Esse panorama diverso em relação à reportagem nos leva a refletir sobre a
riqueza da narrativa como organizadora das experiências humanas e do processo comunicativo na mídia. É impossível aprisioná-la em uma só estrutura
textual, em uma só temporalidade, em uma só perspectiva do autor, em um
só estilo, uma plataforma midiática, em significações demarcadas, em um só
método de apuração. Um dos caminhos para compreender uma tipologia da
reportagem seria pensar nas possibilidades da narrativa e como ela se apropria
de estratégias diferenciadas para constituir os gêneros jornalísticos −discursos
da mídia que produzem grande impacto na sociedade contemporânea.

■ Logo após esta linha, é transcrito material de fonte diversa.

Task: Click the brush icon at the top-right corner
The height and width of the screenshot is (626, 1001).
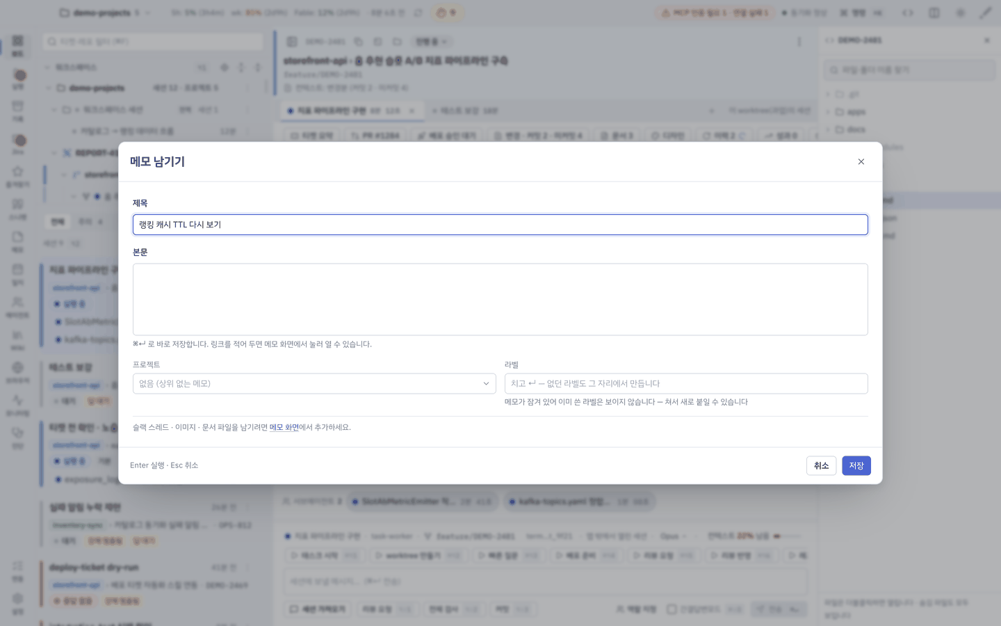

Os resultados do trabalho apontam para a necessidade de capacitação dos
jornalistas contemporâneos e a preparação dos novos jornalistas a partir de
uma modificação/atualização dos projetos pedagógicos das universidades de
tal maneira que sejam reforçadas capacidades interdisciplinares que aliem
conhecimentos do fazer jornalismo com uma base sólida na produção de conteúdos digitais. Isso já ocorre em diversas universidades norte-americanas, como
Stanford e Columbia, onde o aluno de jornalismo sai preparado para realizar
projetos de programação para ambientes contemporâneos, especialmente em
tecnologia HTML5 e na elaboração de algoritmos para o levantamento de dados.
Dessa maneira, poderão atender a uma tendência comunicacional que poderá
ser, num curto espaço de tempo, uma sólida realidade: a narrativa transmídia.